# Solved: Access : Query based on ComboBox Selection, if combo box is null show all



## MRdNk (Apr 7, 2007)

Hi All,

I've got a query that's based on the value of a combo box on a form, Criteria:



> [Forms]![frmSearchTenants]![cmbTenantSurname]
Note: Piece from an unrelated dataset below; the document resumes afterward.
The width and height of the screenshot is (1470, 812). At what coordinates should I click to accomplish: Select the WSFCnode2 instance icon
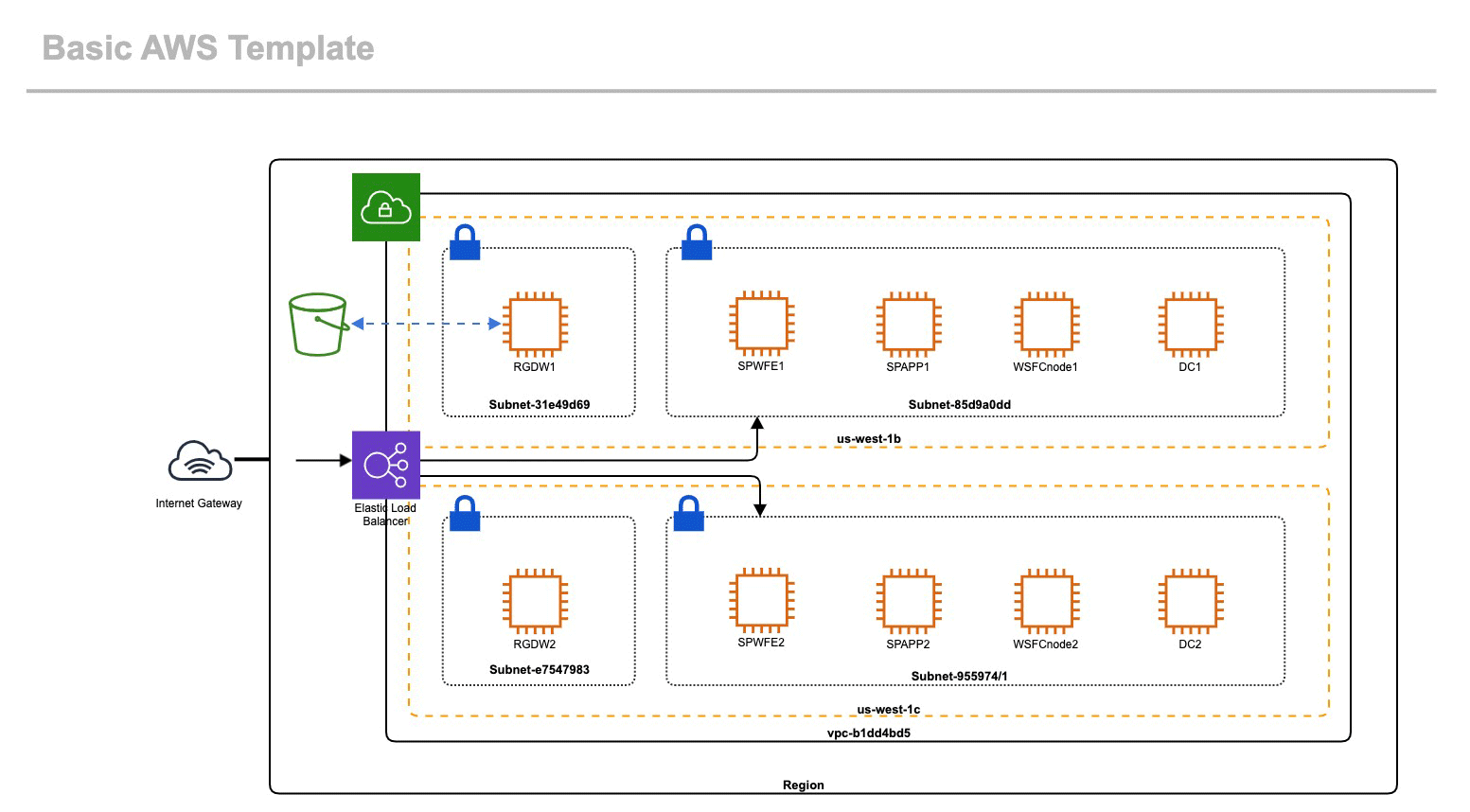[x=1046, y=601]
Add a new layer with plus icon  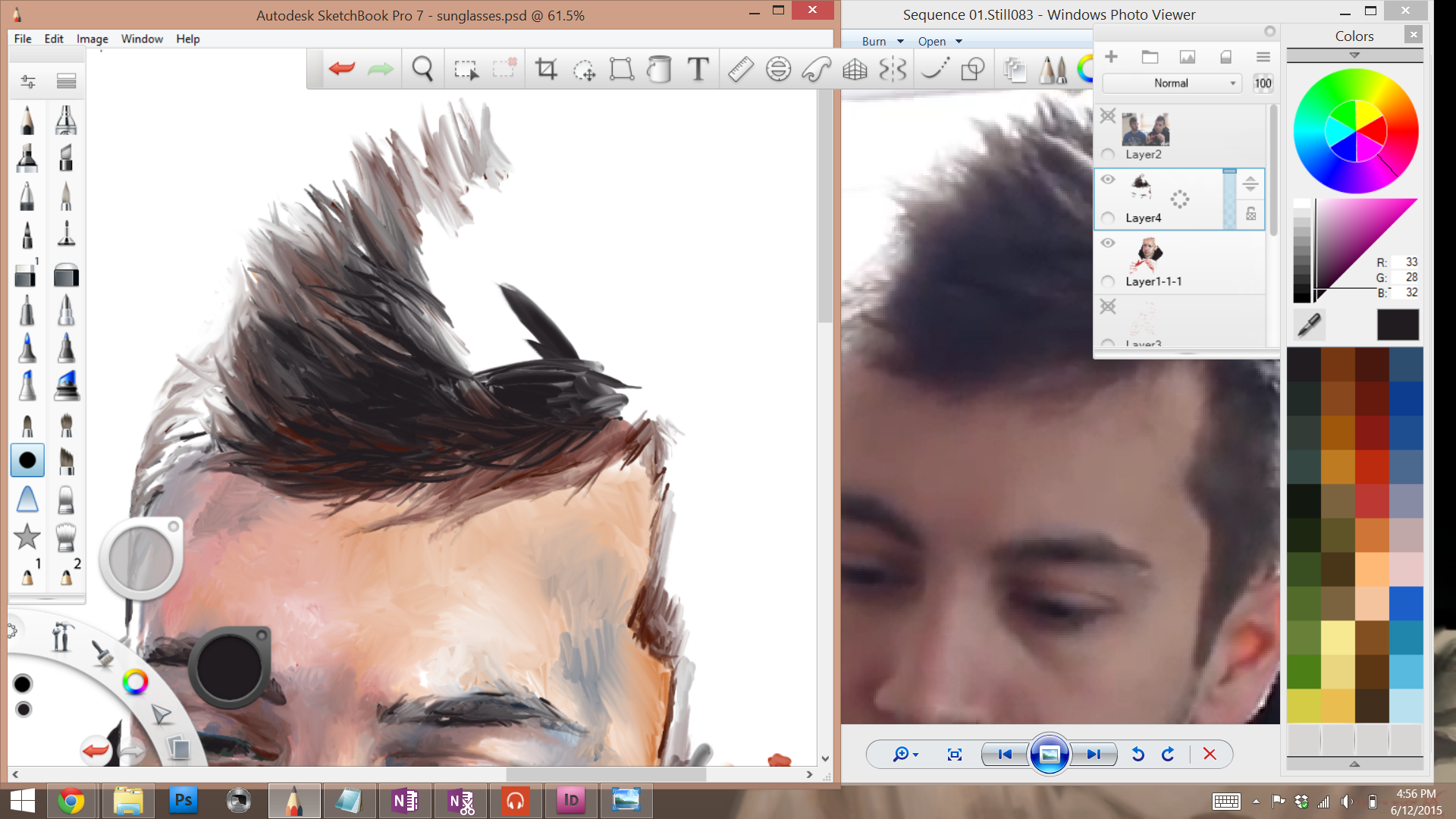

How do I adapt this to say if the cmbTenantSurname IsNull Then Show All, I'm guessing it's "*", but not sure how to write it.

Many thanks,
MRdNk


----------



## MRdNk (Apr 7, 2007)

Update:
I've gone for a new tack, I've programmatically run the query via a module, however now the requery doesn't update the subform.

ComboBox:


> Private Sub cmbTenantSurname_AfterUpdate()
> Call basDBQueries.QueryFindTenants(cmbTenantSurname.Value)
> Me.subSearchTenants.Requery​End Sub


Module:


> Public Sub QueryFindTenants(sWhere)
> Dim db As DAO.Database
> Dim qdf As DAO.QueryDef
> Dim sSQL As String
> ...


​
Just solved it, I changed the:


> Me.subSearchTenants.Requery


To:


> Me.subSearchTenants.SourceObject = "Query.qrySubSearchTenants"


----------



## jimr381 (Jul 20, 2007)

Congrats.

Typically I type:
Like *&[Please Enter Your TPS Report Name Here]&*

in the criteria of a parameter query to have it pull back all the items if they do not utilize the parameter.


----------